Outra narração autêntica que nos mostra a existência de ibn Sabah está no livro ‘Al-Seerah’ (A Vida do Profeta) de Abu Ishaq al-Fizari, que diz: “De 'Tuq Al-Hamamh' por Yahya bin Hamzah Al-Zobaydi sob a autoridade de bin Ghaflah Al-Jo'fi Al-Kufi, que disse que ele se encontrou com Ali (ra) e disse: 'Eu passei por alguns homens e entre eles estava Abdallah Ibn Sabah, que estava falando negativamente sobre Abu Bakr e Omar, dizendo que você [Ali] nutre os mesmos sentimentos em relação a eles.' Ali respondeu: 'O que este pobre negro [de acordo com essa narração a mãe de Ibn Saba era etíope] quer? [Ali] então disse: “Eu procuro refúgio em Allah, mantendo nada menos um belo respeito por ambos”. Então ele mandou [guardas] atrás de Ibn Saba e o exilou para Al-Mada'in (antiga capital do império persa) e subiu ao púlpito ante o povo reunido, ele então elogiou Abu Bakr e Omar, então [Ali] disse: 'Se chegar a mim para que alguém me prefira a eles, então eu os açoitarei como fazem com o mentiroso caluniador.” Note que nenhum desses narrados passa por Sayf ibn Umar.

Não se sabe exatamente quem foi Abdullah ibn Sabah, as principais fontes colocam ele como um judeu converso ao islam natural do Iêmen, porém alguns historiadores discordam disso afirmado que ele foi colocado como judeu para tentar afirmar que os judeus tentaram destruir o islam, criando uma forma de anti-judaísmo na religião islâmica. Mas mesmo desconhecendo suas origens fica claro seu papel na liderança do grupo de rebeldes, mas ainda assim não podemos afirmar que a idéia de que Ali se tornasse o califa veio dele, pois como dito, não sabemos quase nada de sua origem anterior a esses eventos, porém podemos afirmar que, nesse momento esse grupo, chamado pelos historiadores árabes de 'sabaiyyah', ou seja, os seguidores de Sabah, foram o núcleo inicial do que viria a ser o xiismo [3]. Mas por que afirmamos que os seguidores de Ibn Sabah foram a raiz do xiismo?

**Instruções e requisitos**. Reproduza na íntegra, sem nenhuma alteração, o texto acima sobre Ibn Sabah.

**Conjunto de dados**.
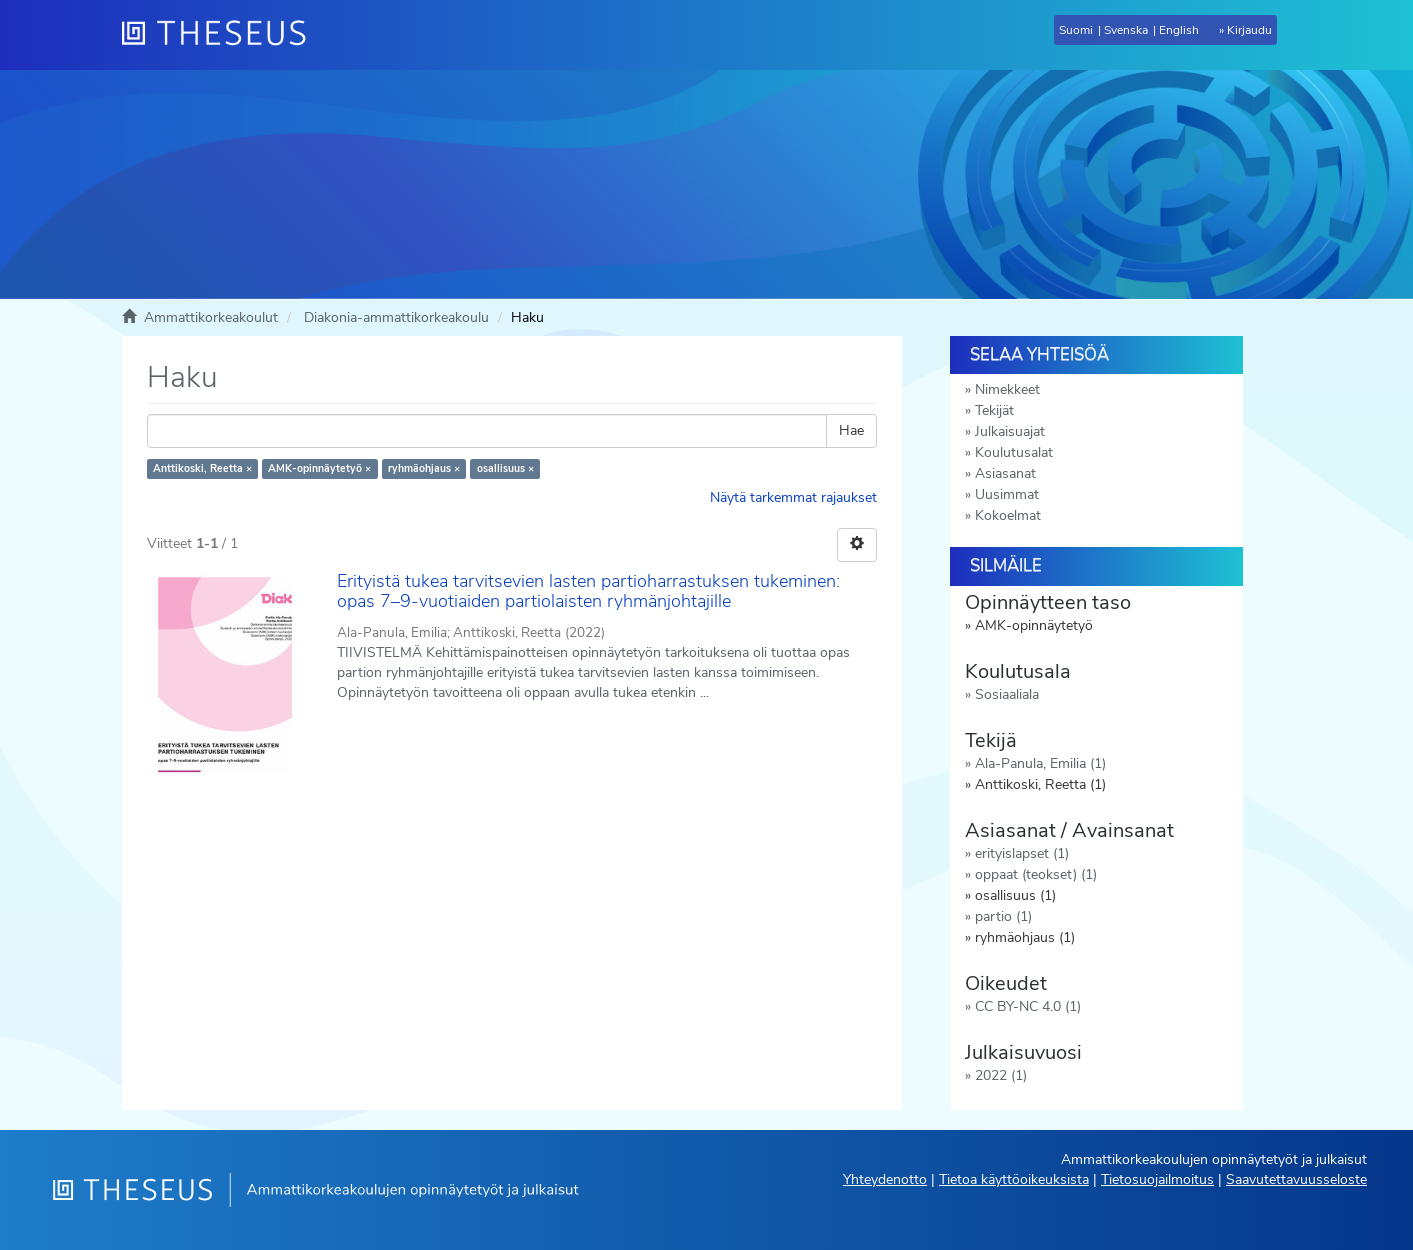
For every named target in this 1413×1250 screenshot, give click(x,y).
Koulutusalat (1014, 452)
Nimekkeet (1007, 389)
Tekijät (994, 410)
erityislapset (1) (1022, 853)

--

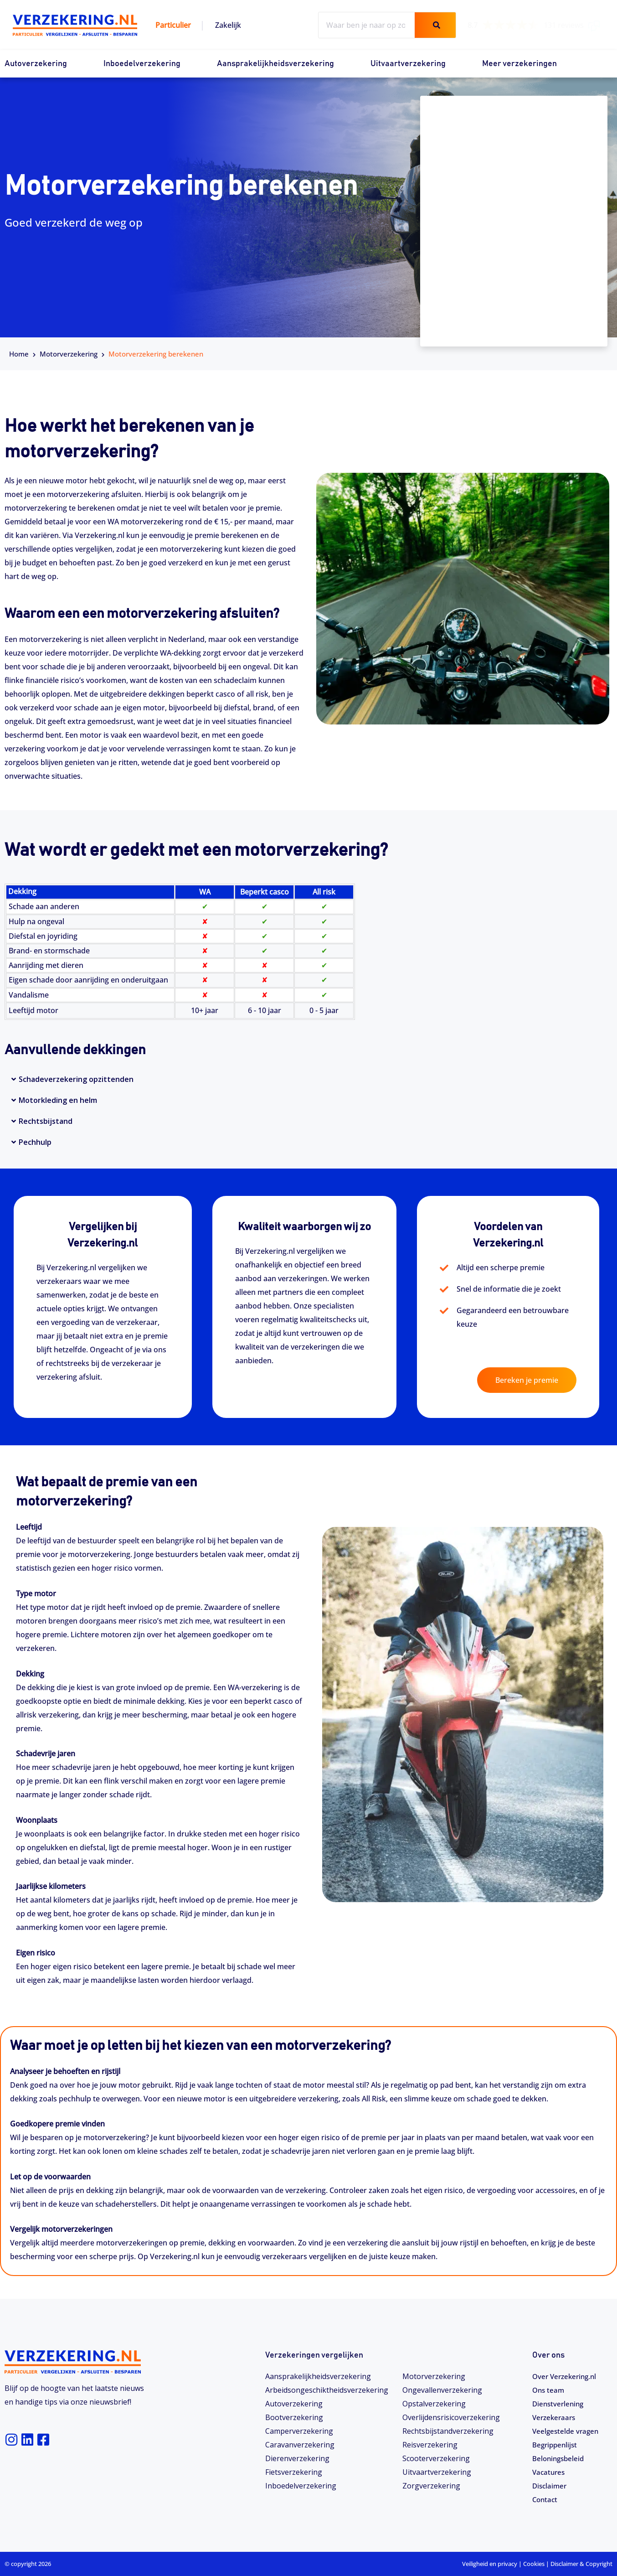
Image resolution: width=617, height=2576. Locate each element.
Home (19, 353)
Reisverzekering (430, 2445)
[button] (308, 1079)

**Solução do problema**.
Outra narração autêntica que nos mostra a existência de ibn Sabah está no livro ‘Al-Seerah’ (A Vida do Profeta) de Abu Ishaq al-Fizari, que diz: “De 'Tuq Al-Hamamh' por Yahya bin Hamzah Al-Zobaydi sob a autoridade de bin Ghaflah Al-Jo'fi Al-Kufi, que disse que ele se encontrou com Ali (ra) e disse: 'Eu passei por alguns homens e entre eles estava Abdallah Ibn Sabah, que estava falando negativamente sobre Abu Bakr e Omar, dizendo que você [Ali] nutre os mesmos sentimentos em relação a eles.' Ali respondeu: 'O que este pobre negro [de acordo com essa narração a mãe de Ibn Saba era etíope] quer? [Ali] então disse: “Eu procuro refúgio em Allah, mantendo nada menos um belo respeito por ambos”. Então ele mandou [guardas] atrás de Ibn Saba e o exilou para Al-Mada'in (antiga capital do império persa) e subiu ao púlpito ante o povo reunido, ele então elogiou Abu Bakr e Omar, então [Ali] disse: 'Se chegar a mim para que alguém me prefira a eles, então eu os açoitarei como fazem com o mentiroso caluniador.” Note que nenhum desses narrados passa por Sayf ibn Umar.

Não se sabe exatamente quem foi Abdullah ibn Sabah, as principais fontes colocam ele como um judeu converso ao islam natural do Iêmen, porém alguns historiadores discordam disso afirmado que ele foi colocado como judeu para tentar afirmar que os judeus tentaram destruir o islam, criando uma forma de anti-judaísmo na religião islâmica. Mas mesmo desconhecendo suas origens fica claro seu papel na liderança do grupo de rebeldes, mas ainda assim não podemos afirmar que a idéia de que Ali se tornasse o califa veio dele, pois como dito, não sabemos quase nada de sua origem anterior a esses eventos, porém podemos afirmar que, nesse momento esse grupo, chamado pelos historiadores árabes de 'sabaiyyah', ou seja, os seguidores de Sabah, foram o núcleo inicial do que viria a ser o xiismo [3]. Mas por que afirmamos que os seguidores de Ibn Sabah foram a raiz do xiismo?